Clarified I did not specifically argue for a specific name, thanks! (our internal impl is not called Detach, just to give context)

You can only override values that you know about. The point of Context.Value is that most parts of the program don't need to know what's in it. You should be able to use a library without telling that library in particular about which (if any) logging and/or tracing libraries the rest of your program (above and below it) happens to be using.

Doesn't this apply in reverse to https://github.com/golang/go/issues/19643 as well? The code that registers a value as "preservable" should be aware of all possible uses of a certain context value.

Also, in that design, what would happen if different code paths were to require different values to be preserved?

Synchronous functions and operations, as (potentially) in the case of your “rollback/cleanup operations” use-case. But those should generally be agnostic to cancellation anyway: either they cannot fail or block (in which case there is nothing to cancel), or they must be robust to failure to clean up (in which case why bother cleaning up at all?), or they leak arbitrary resources (in which case we are back to “failure to clean up” by way of an OOM signal).

I'm not sure about the point here; the use case I'm trying to cover is the non-synchronous one (w.r.t. parent cancellation; if the parent has already been cancelled because the client connection broke there's no real difference between running in a separate goroutine or not)

Some global, standardized notion of “the [non-]copyable parts of a context.Context” that decouples ”a library spawning an asynchronous task” from “the set of scoped logging systems in use in the program”.

I understand that there's a pre-existing design in https://github.com/golang/go/issues/19643, but I think it's worth noting that it was declined because of lack of evidence it was the correct one. Has this changed?

Thanks for the list. I am familiar with some, but not all, of these... can you help me understand exactly what you wouldn't be able to do with the current proposal?

Depends on the library, but in general you end up with some form of use-after-Close bug when you invoke some library that adds a logging or trace span during an asynchronous call.
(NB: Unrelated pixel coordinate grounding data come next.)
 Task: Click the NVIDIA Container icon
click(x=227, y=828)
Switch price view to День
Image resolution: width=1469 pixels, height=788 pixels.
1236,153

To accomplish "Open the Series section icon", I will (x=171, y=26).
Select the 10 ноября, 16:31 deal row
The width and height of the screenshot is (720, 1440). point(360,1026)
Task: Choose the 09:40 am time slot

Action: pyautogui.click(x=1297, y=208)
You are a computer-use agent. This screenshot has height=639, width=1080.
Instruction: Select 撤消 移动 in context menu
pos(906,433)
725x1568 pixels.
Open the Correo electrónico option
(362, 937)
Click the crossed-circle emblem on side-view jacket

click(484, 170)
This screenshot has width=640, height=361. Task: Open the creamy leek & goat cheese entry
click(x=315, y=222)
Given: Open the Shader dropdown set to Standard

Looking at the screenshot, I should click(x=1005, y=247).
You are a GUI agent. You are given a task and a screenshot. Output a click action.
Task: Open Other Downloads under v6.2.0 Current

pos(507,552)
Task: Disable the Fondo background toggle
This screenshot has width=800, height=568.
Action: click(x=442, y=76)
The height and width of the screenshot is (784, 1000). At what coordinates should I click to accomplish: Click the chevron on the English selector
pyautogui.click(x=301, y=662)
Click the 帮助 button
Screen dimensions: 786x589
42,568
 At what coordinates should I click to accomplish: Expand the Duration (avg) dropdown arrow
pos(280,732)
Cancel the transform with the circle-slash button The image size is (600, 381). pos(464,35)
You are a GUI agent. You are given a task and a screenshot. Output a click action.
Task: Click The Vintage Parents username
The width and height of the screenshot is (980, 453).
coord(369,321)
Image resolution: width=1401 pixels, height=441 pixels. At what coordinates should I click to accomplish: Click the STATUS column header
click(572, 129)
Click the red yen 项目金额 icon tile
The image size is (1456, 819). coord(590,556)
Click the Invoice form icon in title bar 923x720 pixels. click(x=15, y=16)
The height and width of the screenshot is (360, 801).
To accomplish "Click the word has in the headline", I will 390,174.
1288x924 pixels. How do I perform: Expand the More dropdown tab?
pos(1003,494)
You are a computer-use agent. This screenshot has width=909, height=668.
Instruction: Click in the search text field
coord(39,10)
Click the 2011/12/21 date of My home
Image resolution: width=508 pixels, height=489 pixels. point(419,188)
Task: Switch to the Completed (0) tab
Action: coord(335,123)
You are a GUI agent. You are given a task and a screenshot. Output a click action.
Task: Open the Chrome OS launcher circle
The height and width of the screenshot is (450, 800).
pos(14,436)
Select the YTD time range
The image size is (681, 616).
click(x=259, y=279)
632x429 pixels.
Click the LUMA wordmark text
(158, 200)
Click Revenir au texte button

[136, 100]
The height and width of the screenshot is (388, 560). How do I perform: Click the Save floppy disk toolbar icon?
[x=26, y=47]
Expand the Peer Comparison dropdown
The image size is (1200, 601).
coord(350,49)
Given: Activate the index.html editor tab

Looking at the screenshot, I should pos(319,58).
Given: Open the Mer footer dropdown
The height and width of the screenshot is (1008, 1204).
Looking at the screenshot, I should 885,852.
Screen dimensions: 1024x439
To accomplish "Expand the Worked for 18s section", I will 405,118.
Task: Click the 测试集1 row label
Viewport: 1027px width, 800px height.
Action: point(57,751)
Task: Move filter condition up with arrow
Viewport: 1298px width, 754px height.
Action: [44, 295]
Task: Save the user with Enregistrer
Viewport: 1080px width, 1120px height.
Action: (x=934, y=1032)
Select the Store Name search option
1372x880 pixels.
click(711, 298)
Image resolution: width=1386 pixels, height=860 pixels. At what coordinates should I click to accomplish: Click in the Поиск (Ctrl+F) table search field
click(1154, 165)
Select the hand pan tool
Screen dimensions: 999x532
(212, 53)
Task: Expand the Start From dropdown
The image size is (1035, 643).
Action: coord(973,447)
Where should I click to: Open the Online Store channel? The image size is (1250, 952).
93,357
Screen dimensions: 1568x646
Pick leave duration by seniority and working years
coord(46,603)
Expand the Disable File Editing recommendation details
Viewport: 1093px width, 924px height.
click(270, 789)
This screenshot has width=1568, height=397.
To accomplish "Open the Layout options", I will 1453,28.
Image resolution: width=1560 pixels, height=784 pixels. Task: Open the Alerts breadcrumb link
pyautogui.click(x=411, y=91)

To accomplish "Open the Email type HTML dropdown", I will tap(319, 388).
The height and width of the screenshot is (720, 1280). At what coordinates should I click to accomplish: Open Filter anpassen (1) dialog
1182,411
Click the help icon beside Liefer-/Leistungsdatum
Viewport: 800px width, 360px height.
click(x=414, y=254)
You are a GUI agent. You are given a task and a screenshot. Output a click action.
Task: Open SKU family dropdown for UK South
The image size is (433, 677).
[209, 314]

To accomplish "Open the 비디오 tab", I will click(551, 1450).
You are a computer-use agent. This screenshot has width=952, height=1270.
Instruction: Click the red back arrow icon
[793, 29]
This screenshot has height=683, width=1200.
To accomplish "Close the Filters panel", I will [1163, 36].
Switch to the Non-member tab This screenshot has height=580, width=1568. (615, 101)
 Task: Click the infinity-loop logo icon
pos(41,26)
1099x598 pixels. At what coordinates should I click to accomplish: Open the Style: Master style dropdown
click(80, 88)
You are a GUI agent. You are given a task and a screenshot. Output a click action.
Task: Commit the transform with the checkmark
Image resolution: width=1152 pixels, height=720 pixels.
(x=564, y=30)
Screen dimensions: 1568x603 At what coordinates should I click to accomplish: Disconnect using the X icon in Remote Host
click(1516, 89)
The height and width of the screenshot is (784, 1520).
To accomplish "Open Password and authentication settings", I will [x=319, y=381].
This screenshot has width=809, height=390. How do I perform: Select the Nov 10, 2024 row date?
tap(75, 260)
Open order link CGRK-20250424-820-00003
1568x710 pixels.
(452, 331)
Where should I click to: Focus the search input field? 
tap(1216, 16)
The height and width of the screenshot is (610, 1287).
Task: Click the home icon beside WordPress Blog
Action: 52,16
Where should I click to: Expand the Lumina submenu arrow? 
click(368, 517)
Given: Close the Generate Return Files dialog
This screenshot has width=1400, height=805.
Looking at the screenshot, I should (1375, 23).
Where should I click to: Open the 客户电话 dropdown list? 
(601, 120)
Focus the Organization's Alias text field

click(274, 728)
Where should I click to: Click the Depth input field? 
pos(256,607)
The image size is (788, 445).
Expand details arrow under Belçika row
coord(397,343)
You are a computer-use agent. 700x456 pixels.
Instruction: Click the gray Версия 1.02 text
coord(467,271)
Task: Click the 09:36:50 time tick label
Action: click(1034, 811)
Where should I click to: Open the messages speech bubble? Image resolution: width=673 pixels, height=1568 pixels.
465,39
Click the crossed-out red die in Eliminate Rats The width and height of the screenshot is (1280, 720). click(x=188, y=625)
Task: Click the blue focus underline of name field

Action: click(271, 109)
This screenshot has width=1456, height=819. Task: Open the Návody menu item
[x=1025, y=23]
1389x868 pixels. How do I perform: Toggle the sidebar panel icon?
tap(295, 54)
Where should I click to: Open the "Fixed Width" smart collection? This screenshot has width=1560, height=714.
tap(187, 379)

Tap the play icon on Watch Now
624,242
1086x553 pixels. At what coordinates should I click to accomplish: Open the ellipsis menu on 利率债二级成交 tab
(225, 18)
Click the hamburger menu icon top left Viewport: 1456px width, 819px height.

That could manifest as a silent failure to log something you intended to log, or an explicit error return from a call you expected to always succeed, or in extreme cases a run-time panic.

Doesn't this apply in reverse to #19643 as well? The code that registers a value as "preservable" should be aware of all possible uses of a certain context value.

Also, in that design, what would happen if different code paths were to require different values to be preserved?

Different code paths cannot require different values. (Values should be preserved by intersecting the set of preservable keys with the set of keys found in the parent context.)

The preservation semantics are based on the meaning of the context value, not any detail about its usage, so the “preserver” code is independent of the point of use. For example, if you have a tracing library, “detaching” for an asynchronous operation should be an event in the parent trace that results in its own (related but distinct) tracing span: that is the only coherent way to “preserve” continuity of the trace, and it should be correct to do any time a context is used asynchronously.

I understand that there's a pre-existing design in #19643, but I think it's worth noting that it was declined because of lack of evidence it was the correct one. Has this changed?

I think we have pretty solid evidence that using a context asynchronously is _incorrect_, or at least error-prone, but I'm not sure that we have any more evidence than we did about whether the API proposed in #19643 is _ideal_.

FWIW, speaking for the Frameworks Go team within Google, having a way to detach from the parent context would be enormously beneficial for us. We want the trace context, request IDs and some other values preserved in all work that is started from a request handler, or from the framework-specific Task primitive.

In fact, we have static analysis that flags the use of context.Background in this kind of handler, and it keeps tripping up on open-source code that the internal stuff depends on.